Remboursement de l’avance versée au sous-traitant en cas de résiliation anticipée du marché public

Amandine Roglin
Amandine Roglin

Après dix ans de procédure judiciaire, le Conseil d’Etat tranche : il est possible d’obtenir le remboursement des avances versées au sous-traitant en cas de résiliation anticipée d’un marché public.

CE, 1er juin 2023, n° 462211, mentionné au recueil Lebon.

I –

En 2006, un centre hospitalier a conclu un marché public de conception-réalisation avec un groupement solidaire en vue de la construction d’un nouvel hôpital.

Le groupement présente au maître d’ouvrage un sous-traitant, lequel est accepté et ses conditions de paiement agréées conformément à l’article 6 de la loi du 31 décembre 1975.

C’est ainsi que, bénéficiant du paiement direct, le sous-traitant sollicite et obtient du maître d’ouvrage une avance forfaitaire de 20% du montant des travaux sous-traités.

Le chantier est toutefois interrompu en raison du redressement judiciaire du titulaire du marché et les travaux ne seront jamais repris.

Le contrat avec le titulaire du marché est donc résilié et le maître d’ouvrage a demandé au sous-traitant le remboursement de l’avance versée en lui adressant un titre exécutoire.

Le sous-traitant s’y oppose et saisit le Tribunal administratif.

II –

Le Tribunal Administratif de la GUADELOUPE et la Cour Administrative d’Appel de BORDEAUX ont rejeté la demande du sous-traitant.

Celui-ci a donc formé un pourvoi.

Le 4 mars 2020, le Conseil d’Etat a jugé, dans un considérant de principe :

« Le maître d’ouvrage peut obtenir le remboursement de l’avance versée au sous-traitant sous réserve des dépenses exposées par le sous-traitant et qui correspondent à des prestations prévues au marché et effectivement réalisées ».

L’affaire est renvoyée devant la juridiction bordelaise.

III –

La Cour Administrative d’Appel de BORDEAUX prend acte de la décision du Conseil d’Etat en faveur du sous-traitant.

La CAA estime qu’en vertu de l’article 88 du Code des marchés publics (R. 2191-11 et R. 2191-12 du CCP), le remboursement de l’avance versée au sous-traitant est subordonné à l’établissement d’un décompte général et définitif (DGD), y compris en cas de résiliation.

En l’occurrence, un tel décompte n’ayant pas été établi, le centre hospitalier ne pouvait pas demander le remboursement de l’avance versée au sous-traitant.

C’est donc cette fois le maître d’ouvrage qui se pourvoit devant le Conseil d’Etat, lui offrant l’occasion de clarifier sa précédente décision.

IV –

Le Conseil d’Etat réitère sa position : le maître d’ouvrage peut imputer le remboursement de l’avance par précompte sur les sommes dues par le titulaire à titre d’acomptes ou de règlement partiel définitif ou de solde et que ce mécanisme s’applique également au sous-traitant bénéficiant du paiement direct.

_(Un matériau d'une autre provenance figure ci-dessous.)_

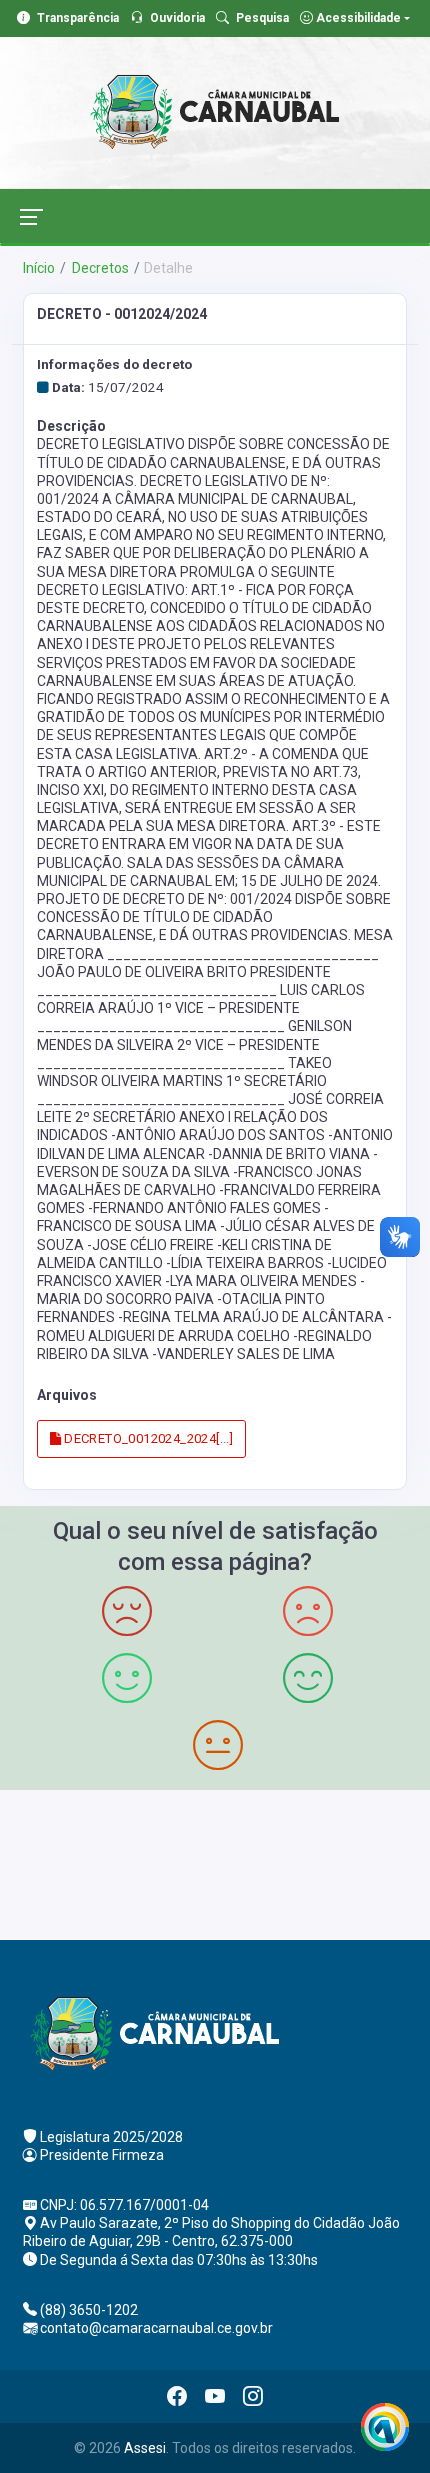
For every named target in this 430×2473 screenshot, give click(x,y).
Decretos (99, 268)
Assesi (145, 2448)
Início (39, 268)
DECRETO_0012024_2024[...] (147, 1438)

Le Conseil d’Etat ajoute une subtilité :  si aucun décompte général et définitif n’a été établi alors que le marché le prévoit, le maître d’ouvrage ne peut pas obtenir le remboursement de l’avance versée au titulaire, y compris en cas de résiliation du contrat.

En revanche, le remboursement de l’avance versée au sous-traitant ne peut pas être conditionné à l’établissement d’un DGD, aucun texte ni aucun principe ne le prévoyant.

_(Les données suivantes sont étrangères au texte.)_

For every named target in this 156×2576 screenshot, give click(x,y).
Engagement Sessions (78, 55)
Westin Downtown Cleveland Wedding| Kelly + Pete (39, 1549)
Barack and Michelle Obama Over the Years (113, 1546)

Les conclusions du rapporteur public, Nicolas Labrune, apportent un éclairage sur cette distinction : le DGD est un acte contractuel visant à concrétiser la bonne exécution du contrat par le titulaire du marché.

Or, le versement d’une avance au sous-traitant intervient en dehors du cadre contractuel.

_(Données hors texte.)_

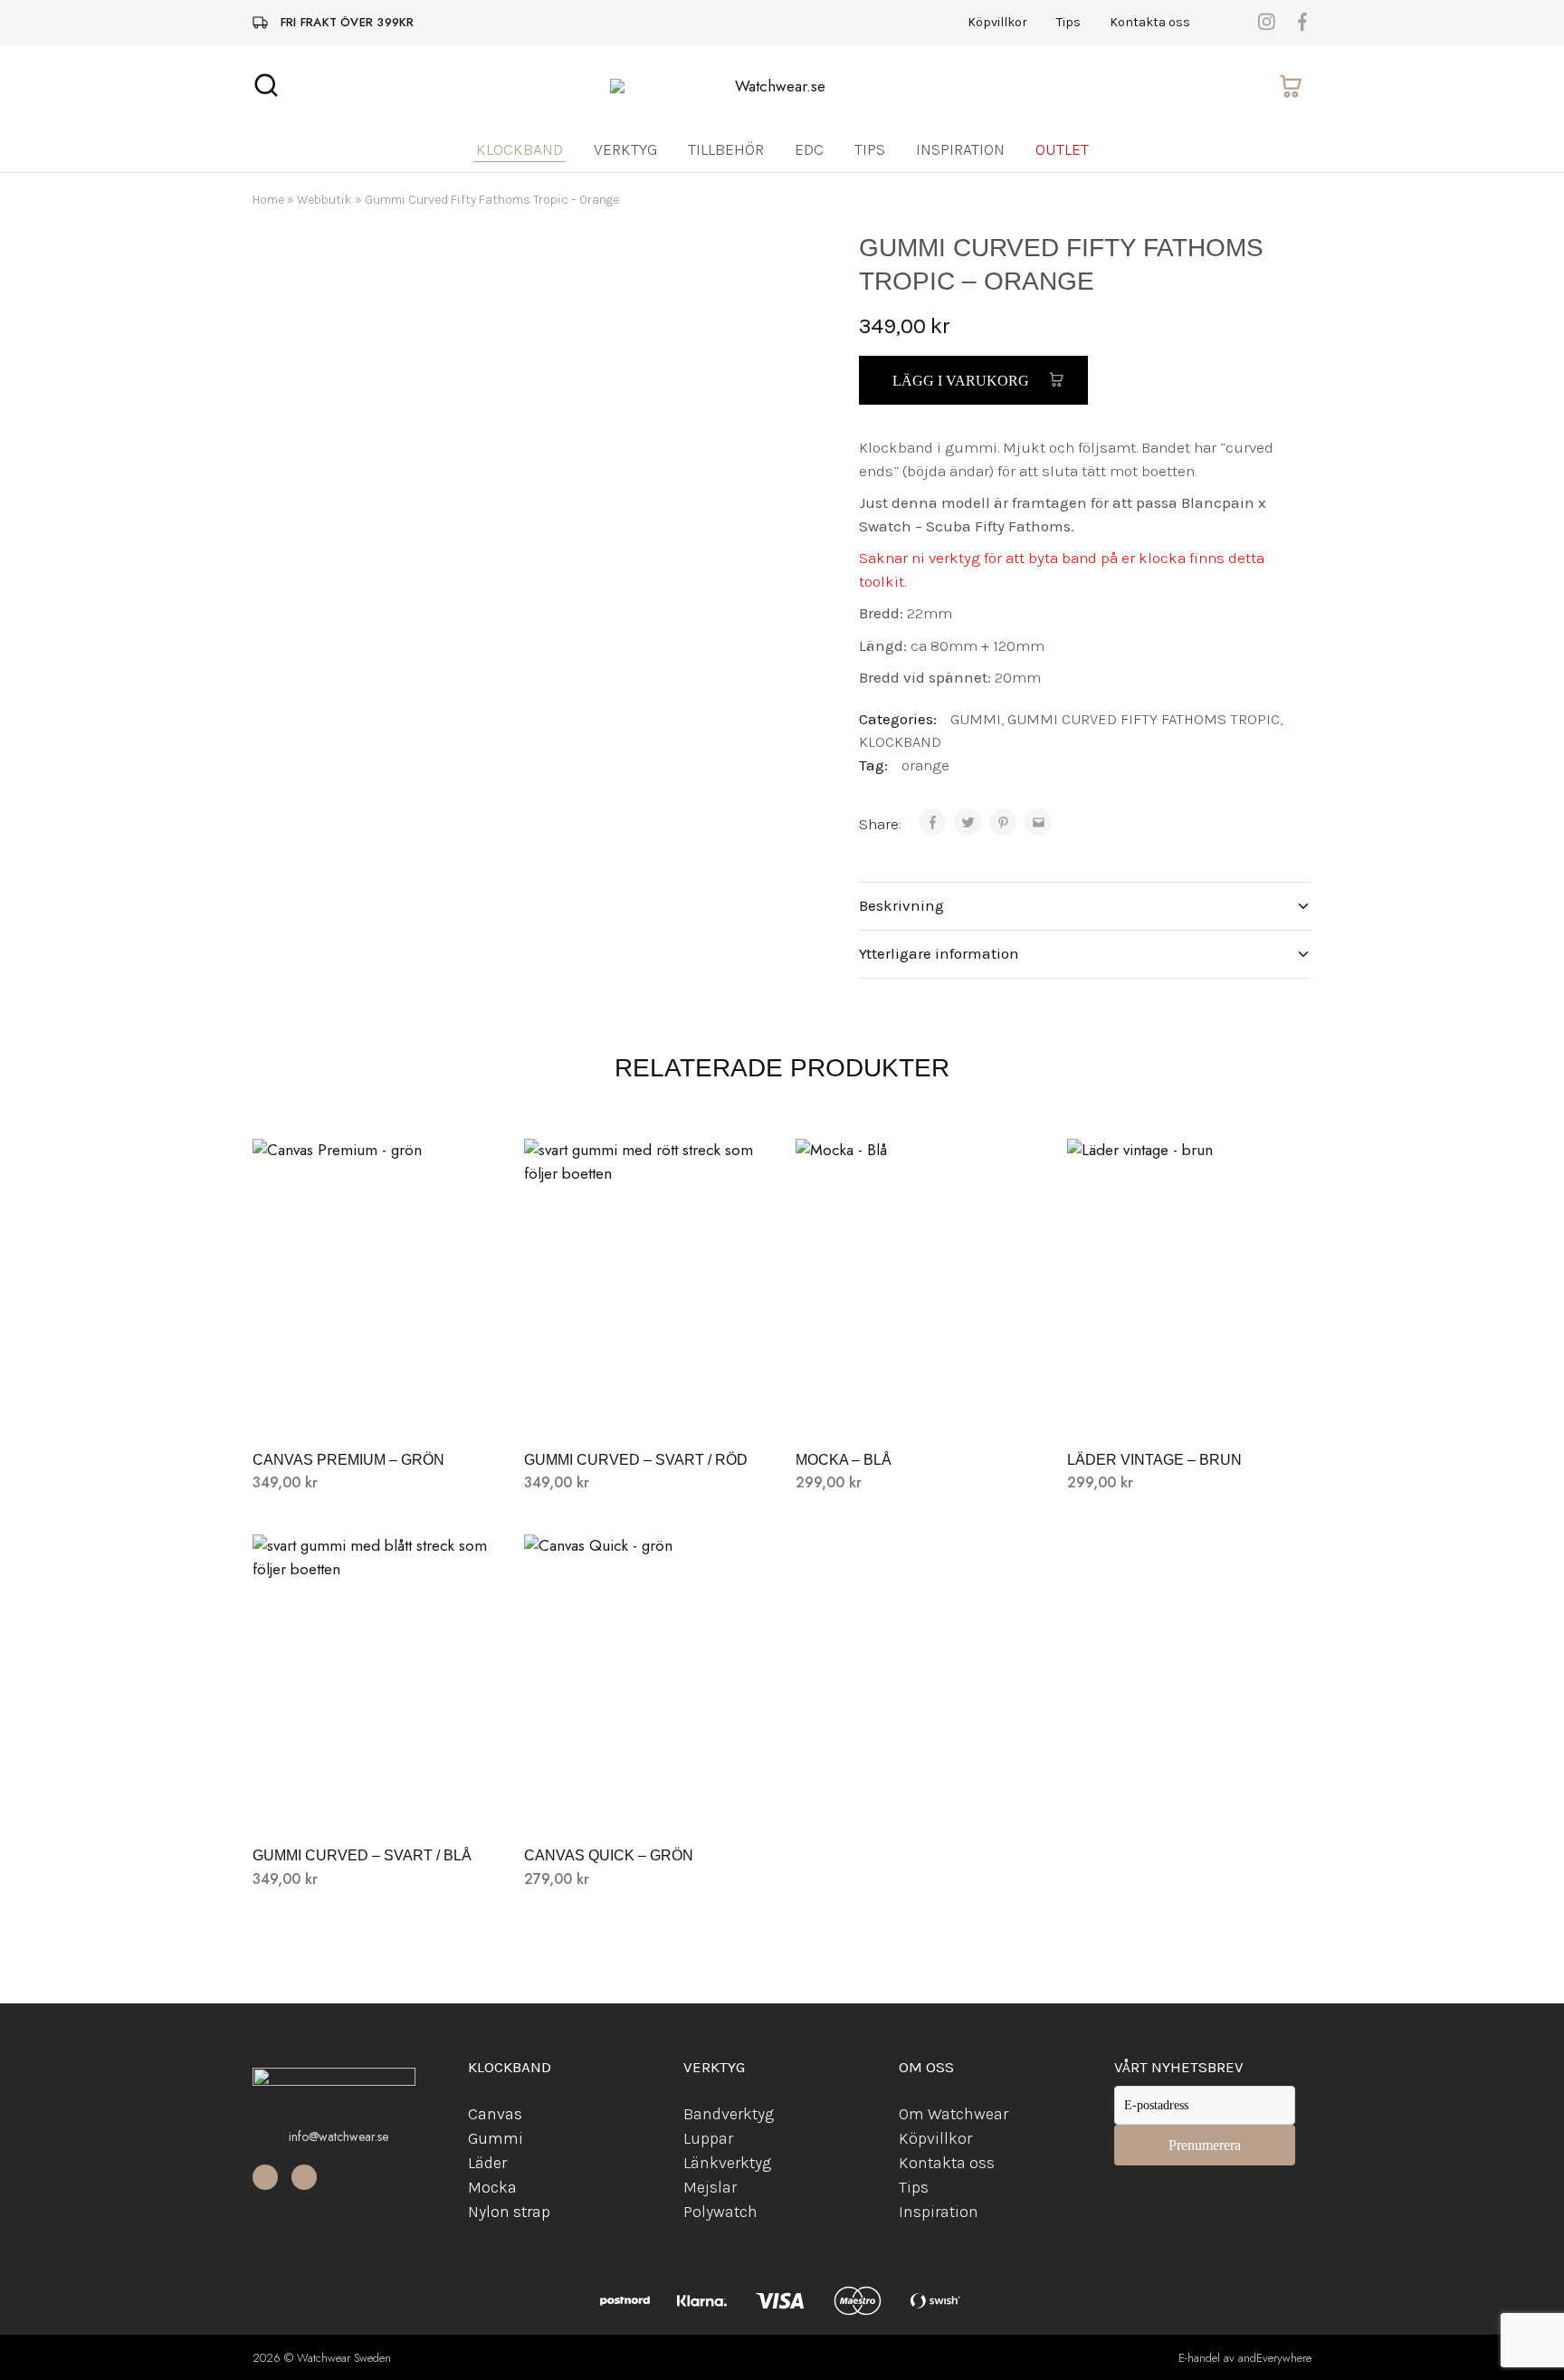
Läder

Le rapporteur public explique ainsi que la possibilité pour le sous-traitant de demander et d’obtenir une avance lui est offerte car il bénéficie du paiement direct.

Le paiement direct ne crée pas de lien contractuel entre le sous-traitant et le maître d’ouvrage, le DGD ne peut donc pas lui être opposé.

En conséquence, un DGD n’est pas nécessaire pour obtenir le remboursement de l’avance versée à l’entreprise sous-traitante.

Le maître d’ouvrage doit tout de même être en mesure de vérifier la réalité des dépenses engagées par le sous-traitant, le Conseil d’Etat l’invitant pour ce faire à se rapprocher du titulaire du marché ; ce qui peut se révéler difficile en particulier en cas de résiliation pour faute du titulaire.